Нашли и похоронили его пехотинцы. И комиссару не пришлось даже произнести первую речь над могилой первого погибшего в бою летчика 5-й эскадрильи. Он произнес ее вечером, за ужином. И кто знал, сколько их суждено ему произнести за войну? А может, завтра кому-то выпадет нелегкая участь сказать прощальные слова и у его, комиссарской, могилы. На войне ведь никто не огражден от смерти…

Речь была короткая, тяжкая и звучала как клятва, зовущая к мщению. Он вложил в нее столько чувств, столько ненависти к врагу, что каждый готов был тут же идти за комиссаром на смерть и на подвиг. Но вся беда комиссара была в том, что он не летчик и не мог вместе с командиром вести эскадрилью в бой, не мог личным примером…

* * *

Комиссара Ныча знали многие летчики Черноморья. Многие, включая и командующего военно-воздушными силами Черноморского флота, служили под его началом.

Пилоты искренне любили этого слегка толстоватого, чубастого, типичного украинца. Любили за постоянную улыбчивость, рассудительный спокойный нрав, а главное, — за неподкупную прямоту душевную. Поэтому и звали его любовно «Батько Ныч». Это был признанный батько на всем Черноморье.

Говорил Батько по-русски с мягким акцентом и некоторой примесью украинских слов, от чего слушать его было приятно. До войны он заочно закончил Военно-политическую академию, был начитан и мог в любое время и по любому поводу «держать речь» без шпаргалок, содержательно и с определенными выводами. Многим казалось, что он — политработник от рождения, и другим комиссара себе не представляли.

Такое мнение было недалеко от истины. Когда Ныч был еще подростком, через его родное село Иванковцы на Каменец-Подольщине прошла банда Тютюнника. Она перебила небольшой отряд красноармейцев, а комиссара — молодого, красивого парня в черной бурке — изрубила шашками. Тогда-то Иван Ныч и задумался: каким же человеком был комиссар, если его так ненавидели враги! И ему хотелось стать таким же, или хоть чуточку похожим на него, и уничтожить всех бандитов.

С годами образ зарубленного тютюнниковцами комиссара не оставлял Ивана, а утверждался все ярче и настойчивее. Не покинул он его и тогда, когда Ныч сам стал комиссаром, душой эскадрильи. И эта душа ныла сейчас от невидимой раны.

— Тьфу, наваждение, — чертыхнулся он. Командир удивленно поднял брови, глянул искоса.

— Ты, что?

— Да, так, ничего… — уклонился он от прямого ответа: не место было для подобного разговора, да и нужно ли вообще обнажать комиссару свои слабости?

Командир не настаивал. Он знал — секретов от него комиссар не держит, придет время — сам расскажет.

* * *

Полевой аэродром возле маленькой деревушки Тагайлы с воздуха был совсем неприметен. От деревни убегала в степь лесозащитная полоса, вдоль нее змейкой дорога. Единственным ориентиром была ветряная мельница. А так пролетишь и ни машин, ни людей нигде не заметишь.
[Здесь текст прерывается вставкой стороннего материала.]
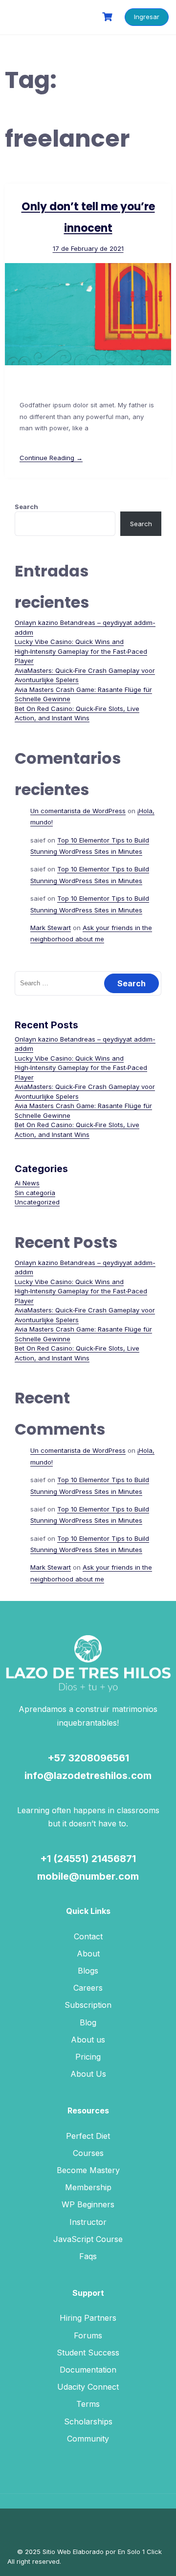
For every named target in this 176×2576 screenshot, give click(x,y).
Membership (88, 2187)
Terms (88, 2404)
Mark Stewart (50, 928)
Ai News (27, 1183)
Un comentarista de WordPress (78, 811)
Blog (88, 2022)
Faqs (88, 2256)
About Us (88, 2074)
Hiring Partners (88, 2318)
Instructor (88, 2222)
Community (88, 2438)
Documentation (88, 2370)
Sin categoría (35, 1193)
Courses (88, 2153)
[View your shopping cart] (108, 17)
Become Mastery (88, 2170)
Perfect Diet (88, 2136)
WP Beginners (88, 2204)
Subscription (88, 2005)
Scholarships (88, 2421)
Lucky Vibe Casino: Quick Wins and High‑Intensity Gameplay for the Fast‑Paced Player (81, 651)
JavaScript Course (88, 2239)
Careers (88, 1988)
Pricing (88, 2057)
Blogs (88, 1971)
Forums (88, 2335)
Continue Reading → (51, 458)
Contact (88, 1936)
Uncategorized (37, 1202)
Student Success (88, 2352)
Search (26, 507)
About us (88, 2039)
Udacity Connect (88, 2387)
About (88, 1953)
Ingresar (146, 17)
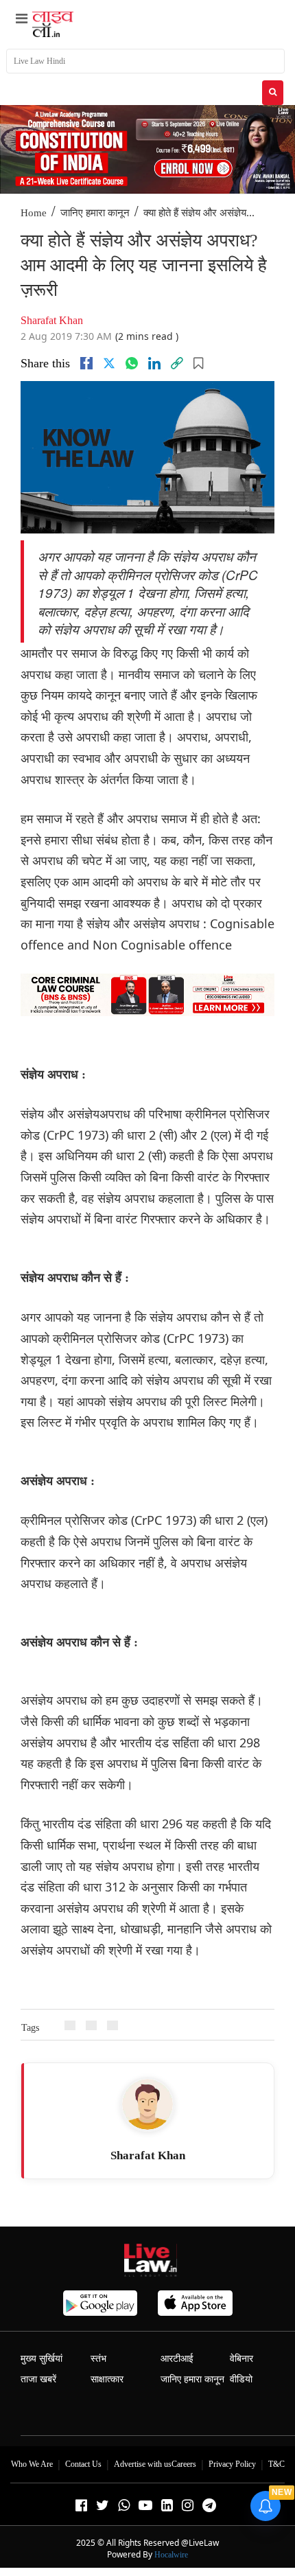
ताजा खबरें (38, 2379)
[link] (177, 363)
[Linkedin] (154, 363)
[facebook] (86, 363)
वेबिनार (241, 2359)
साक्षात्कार (107, 2379)
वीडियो (241, 2379)
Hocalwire (171, 2555)
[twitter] (109, 363)
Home (34, 212)
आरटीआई (177, 2359)
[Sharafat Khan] (147, 2104)
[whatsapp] (132, 363)
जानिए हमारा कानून (95, 212)
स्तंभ (98, 2359)
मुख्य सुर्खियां (41, 2359)
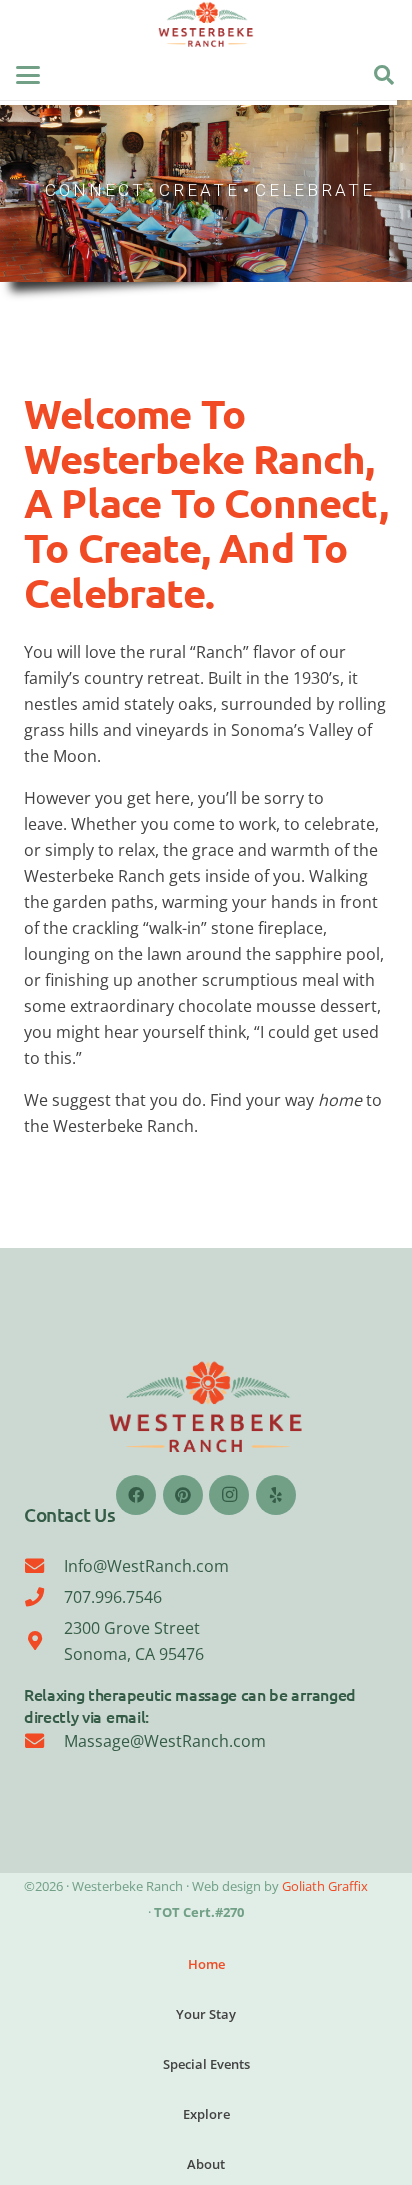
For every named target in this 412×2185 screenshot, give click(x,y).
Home (206, 1964)
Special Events (206, 2064)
Меня об этом предупредили. И все же долго бы утюжить над степью воздух моей группе сержантов, если бы нас не встретил командир эскадрильи Любимов. Помахали друг другу крыльями, капитан вплотную подошел к моему самолету, сияющее лицо, мимолетное пожатие собственных рук над головой.

Мне это пожатие рук было особенно дорого. Любимов был не только моим непосредственным начальством (я занимал должность заместителя командира эскадрильи), а настоящим боевым другом.
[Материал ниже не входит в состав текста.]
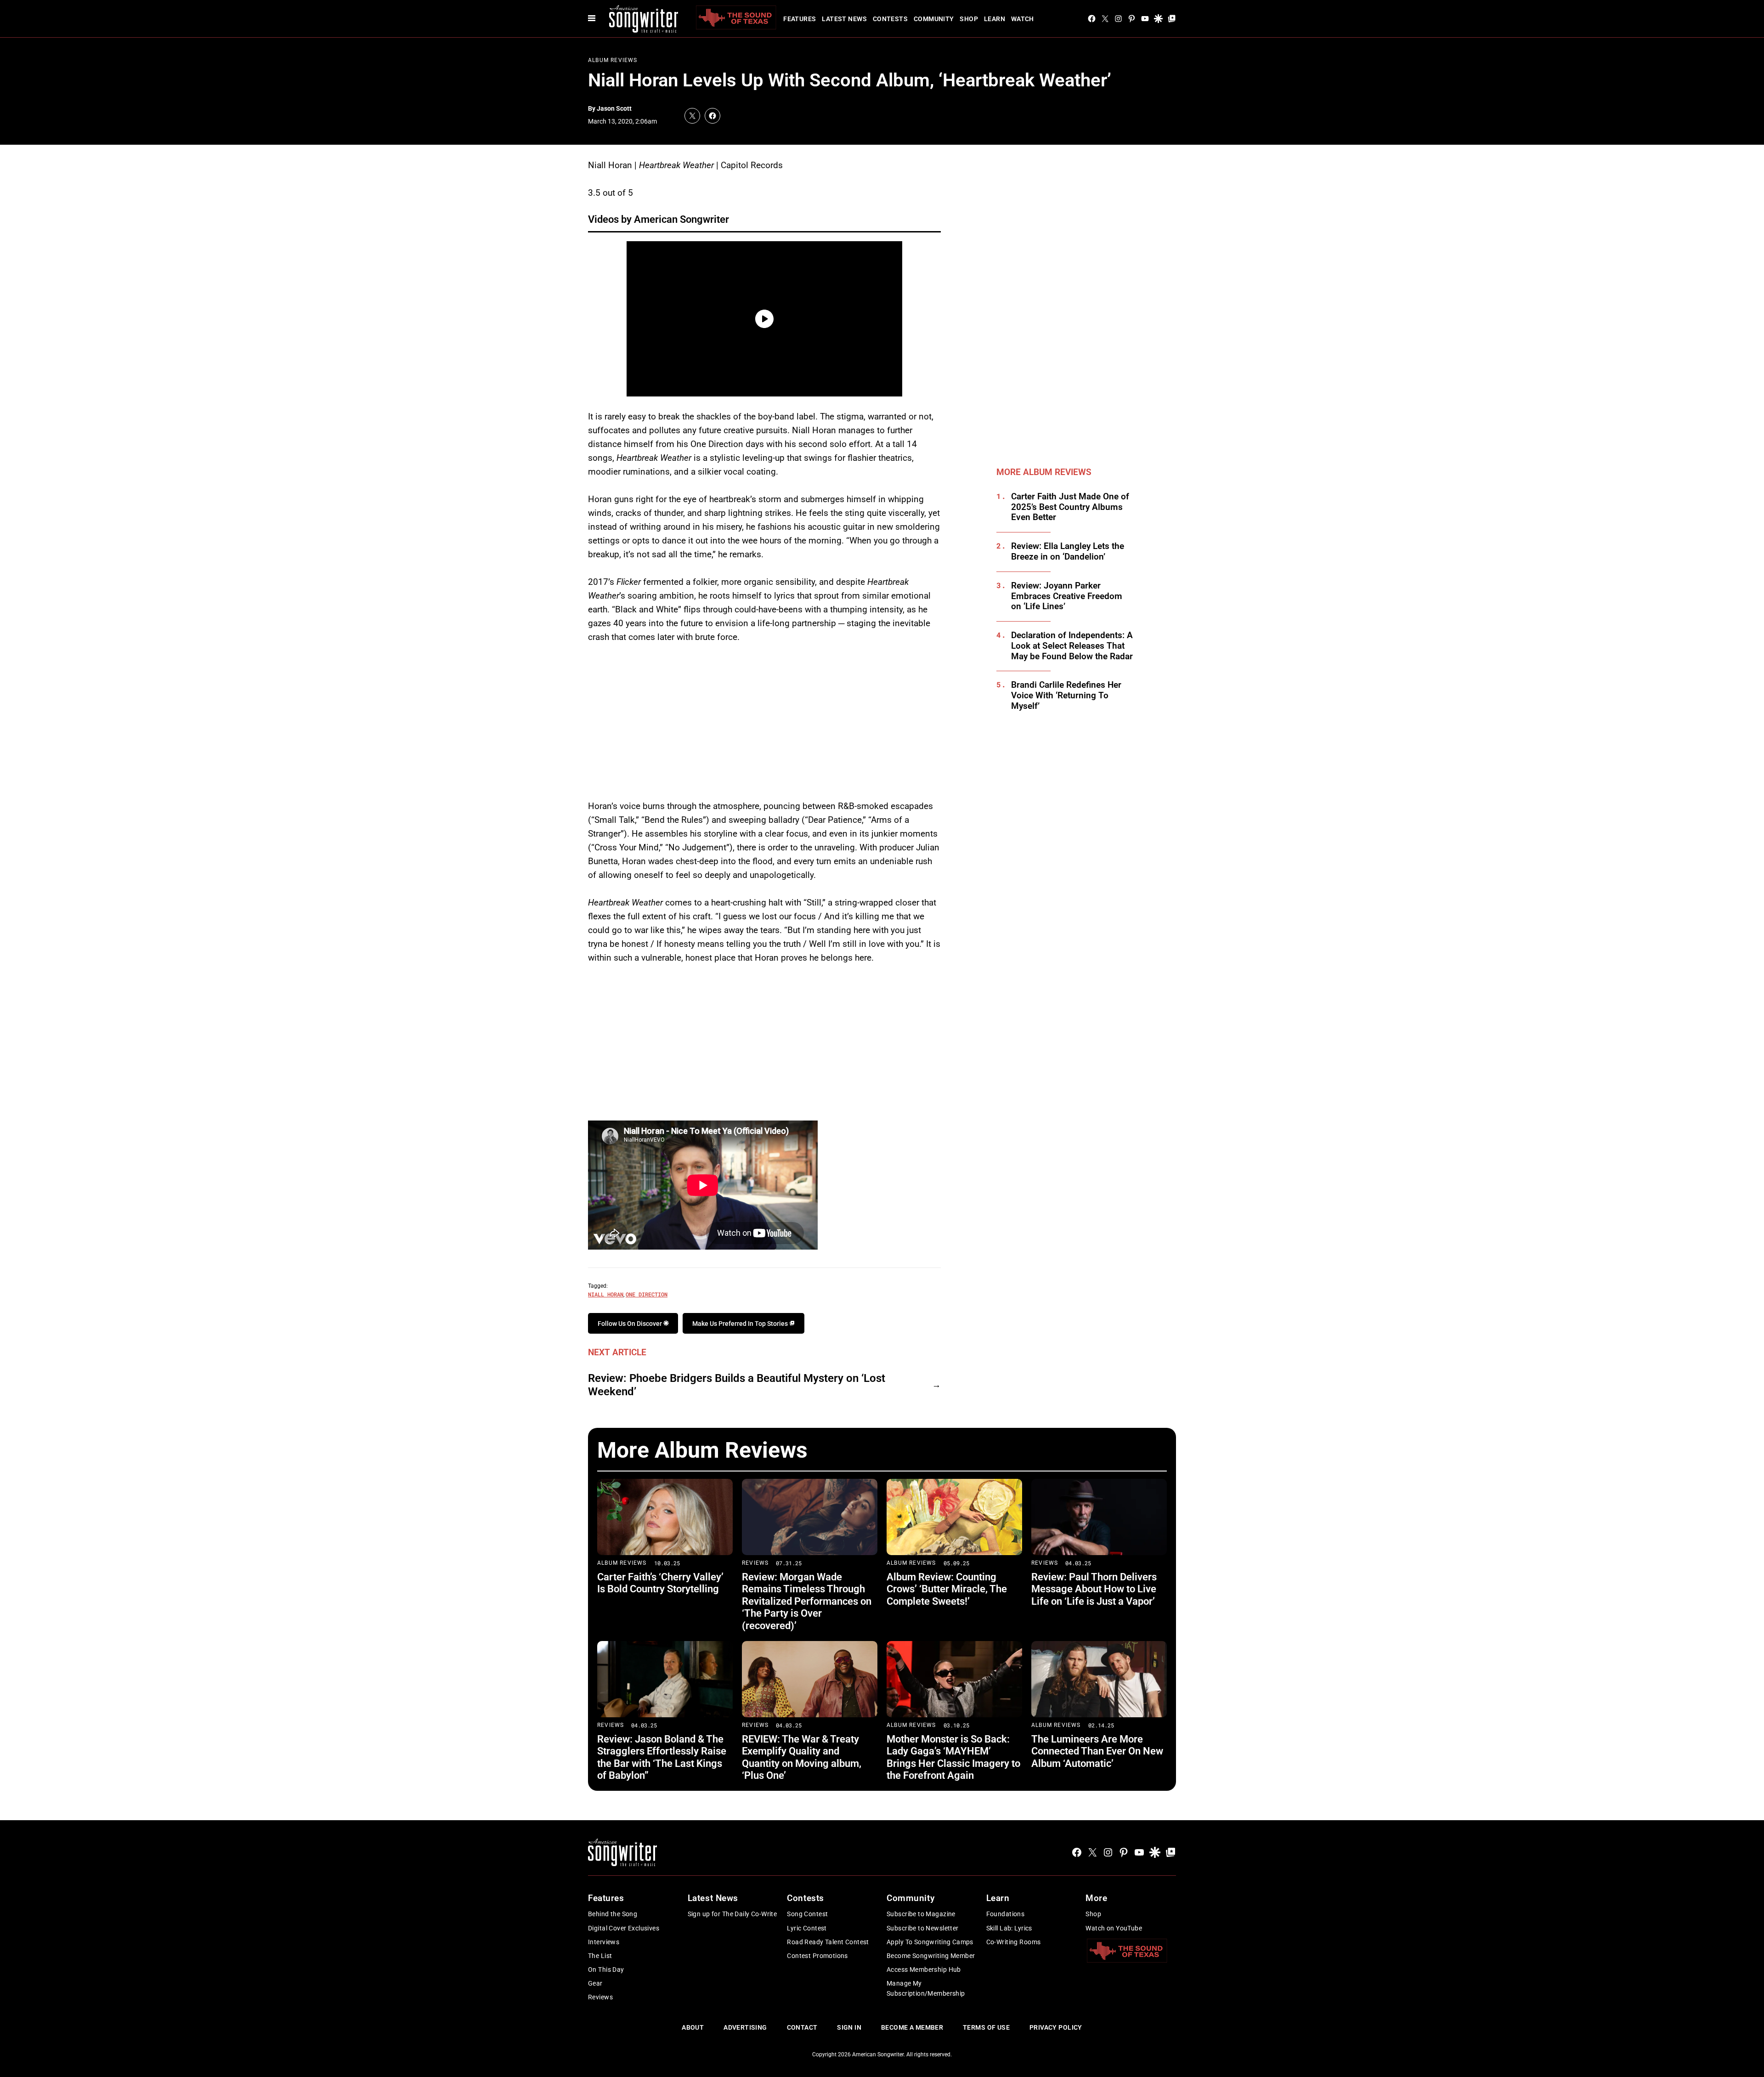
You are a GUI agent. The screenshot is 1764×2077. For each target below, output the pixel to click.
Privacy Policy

Мы уже несколько лет служили вместе.

По документам звали Любимова Иваном Степановичем, друзья окрестили его Васей. Почему? — Никто не мог объяснить! Но и с тем и другим именем был он добряк, милейший человек. Никогда ни с кем не ссорился, всегда говорил, не повышая голоса, не горячился и в каждом человеке видел только хорошее. Сам никого не ругал и его начальство миловало, никого не наказывал, а дисциплина в эскадрилье — лучшая в полку. А по технике пилотирования и по воздушной стрельбе между мной и Любимовым было давнее доброе соперничество, ибо выше себя в этом мы признавали лишь самого командира полка майора Павлова.

Коллектив в эскадрилье подобрался дружный, трудолюбивый и веселый. И кто знает, что больше этому способствовало, то ли личный пример боевого командира, то ли «земная» рассудительность комиссара. А может быть и то, что они совершенно разные, на первый взгляд, люди, как нельзя лучше дополняли друг друга.

Внешне же командир действительно отличался от комиссара — стройный, круглолицый, с высоким лбом над черными пучками бровей, всегда аккуратно выбритый, подтянутый. Правда, за три месяца войны лицо его несколько посуровело и удлинилось от усталости, но по прежнему оно было доброе и открытое, без чего немыслим и сам Любимов.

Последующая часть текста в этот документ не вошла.